Refleksi Klinis tentang Konstipasi

TUJUAN: Untuk mengeksplorasi metode pengobatan konstipasi yang terbaik dengan mempelajari data klinis kasus konstipasi. METODE: Kasus-kasus diambil dari kasus konstipasi yang dirawat di rumah sakit kami dari bulan Maret 2003 hingga Mei 2006, dan jenis konstipasi, metode pengobatan, efek pengobatan, serta faktor-faktor terkait dianalisis.
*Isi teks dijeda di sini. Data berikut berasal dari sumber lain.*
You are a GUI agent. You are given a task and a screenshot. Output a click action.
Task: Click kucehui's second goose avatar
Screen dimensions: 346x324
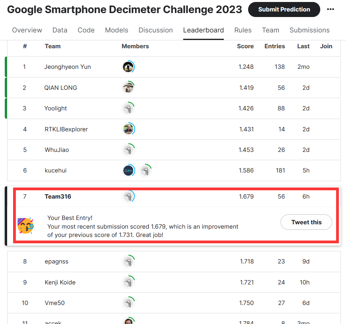click(x=145, y=171)
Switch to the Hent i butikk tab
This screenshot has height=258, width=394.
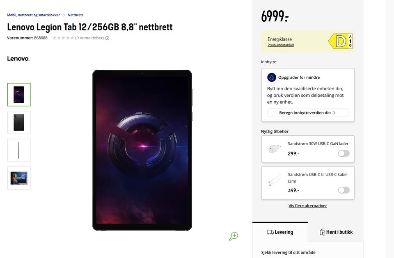pos(336,232)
Hasil: Tiga jenis sembelit, yaitu sembelit tipe obstruksi saluran keluar, sembelit tipe penularan lambat dan sembelit tipe campuran, semuanya memiliki riwayat penyakit umum anal frekuensi tinggi; perawatan bedah untuk sembelit tipe obstruksi saluran keluar memiliki tingkat kesembuhan sebesar 30%, tingkat perbaikan sebesar 70%, dan tingkat efektivitas keseluruhan sebesar 100%, sedangkan tingkat efektivitas reseksi usus besar sub-total sebesar 50% dan 67% untuk sembelit tipe penularan lambat dan sembelit tipe campuran, serta terdapat komplikasi yang serius; perawatan bedah untuk dua jenis sembelit untuk Tingkat efektifitas total pembedahan untuk kedua jenis konstipasi ini terhadap penyakit umum anus masing-masing adalah 80% dan 100%, dan tidak ada komplikasi yang jelas. Kesimpulan: Perhatian harus diberikan pada pengobatan penyakit dubur yang umum, dan perawatan bedah sembelit harus dilakukan secara individual, untuk menghindari pembedahan yang lebih traumatis.